- This GN is this year’s Down to the Bone: A Leukemia Story by Catherine Pioli
- The Language of PD
- The Spandex Angel
- One Order of No Vomit Coming Up
- I Hate Running

I could call this review any of the above and a hundred other things. Such as, “I tried not to cry as I was reading as I was at work and it reminded me of my friends who passed from complications of the disease (and one of whom also had complications from Alzheimer’s).” I could say the author of My Degeneration: A Journey Through Parkinson’s (Peter Dunlap-Shohl) makes it look fun (and call this The Fun of PD), but it is far from that. And I just watched people I cared about going through it and read about someone going through it. I cannot imagine what anyone went/is going through. Therefore, this is not for someone who is raw from the disease themselves or a family member or a friend or a caregiver or anyone who is sensitive to such things.

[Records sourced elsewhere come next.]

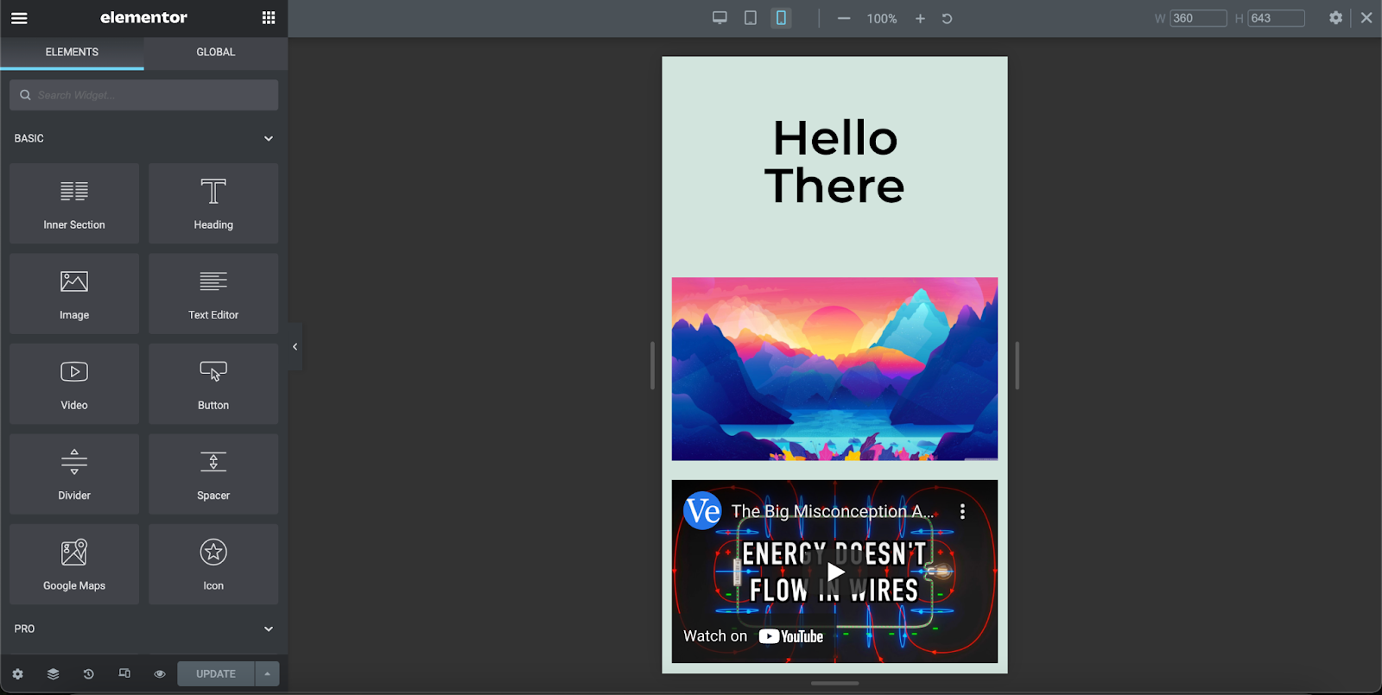Click the UPDATE button
Screen dimensions: 1382x695
[216, 673]
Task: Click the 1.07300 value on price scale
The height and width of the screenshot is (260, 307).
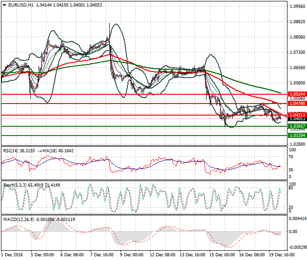Action: [296, 52]
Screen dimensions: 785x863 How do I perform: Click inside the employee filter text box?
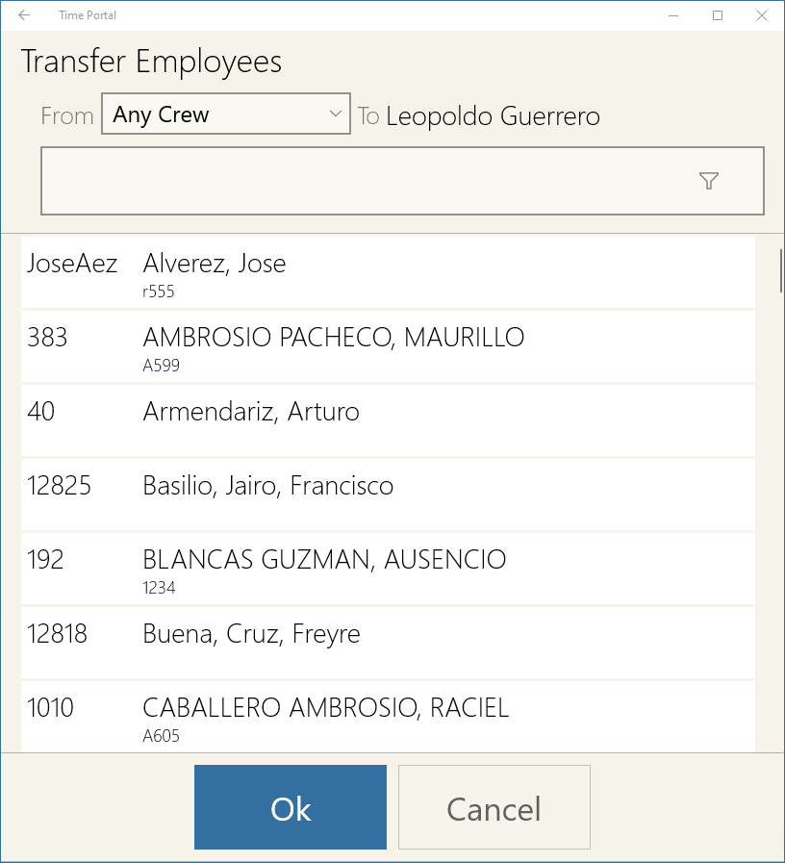(402, 181)
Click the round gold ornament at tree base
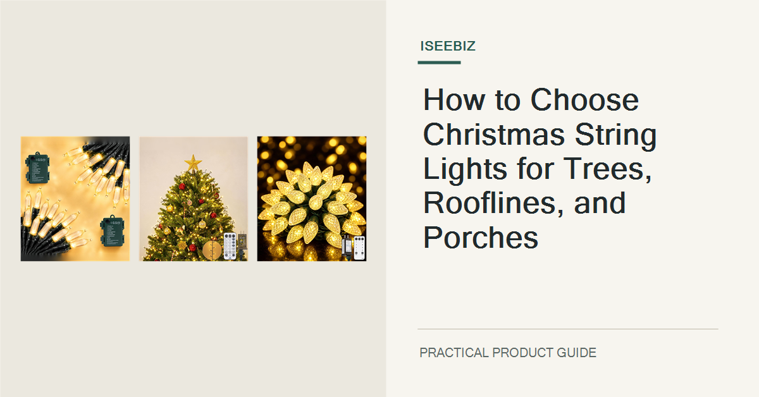 click(x=211, y=250)
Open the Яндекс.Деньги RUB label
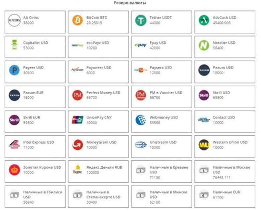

This is an emotional read. To say the least. Dunlap-Shohl gives us his journey in a simple, straight forward manner, but we are getting the complexity of things as well. We learn how medications work (or don’t), how specific types of exercise works (and though it helps, he still hates running), the language that is used to explain certain types of actions such as walking (one that would fit right in with the Ministry of Funny Walks) and how when ordering a certain pill, you are asking for “No Vomit” please. There is the Spandex Angel (his “Sylvester Stallone meets John Travolta 1970s era” pep talker) who starts his journey out of self-pity And all of that is before Chapter 3. 
We then get to Chapter 3 and the interview with the disease. I knew that it was not going to be easy and I appreciated the humor countering the seriousness. But even with the humor, things go deep (sometimes things are darkly funny). And while the artwork helps counter this with the actual humor (though some of the commentary by the narrator is funny) we still get a punch in the gut. Such as showing Parkinson’s as a dapper, oddly shaped/looking person the author/patient interviews. Around page 30 we get the lowdown of more symptoms, issues, history and even a false hope for cures from Parkinson’s themselves. Here I “walked away.” I stopped reading. I will finish it, eventually, but at that point… Please read this, if you can. Maybe some day (after I finish it) we can talk about it.

The version I read via an online reader copy is due April 2025. However, there does seem to be a book from 2015 that is out of print. I think this book will stay with me like Down to the Bone: A Leukemia Story by Catherine Pioli did a few years ago.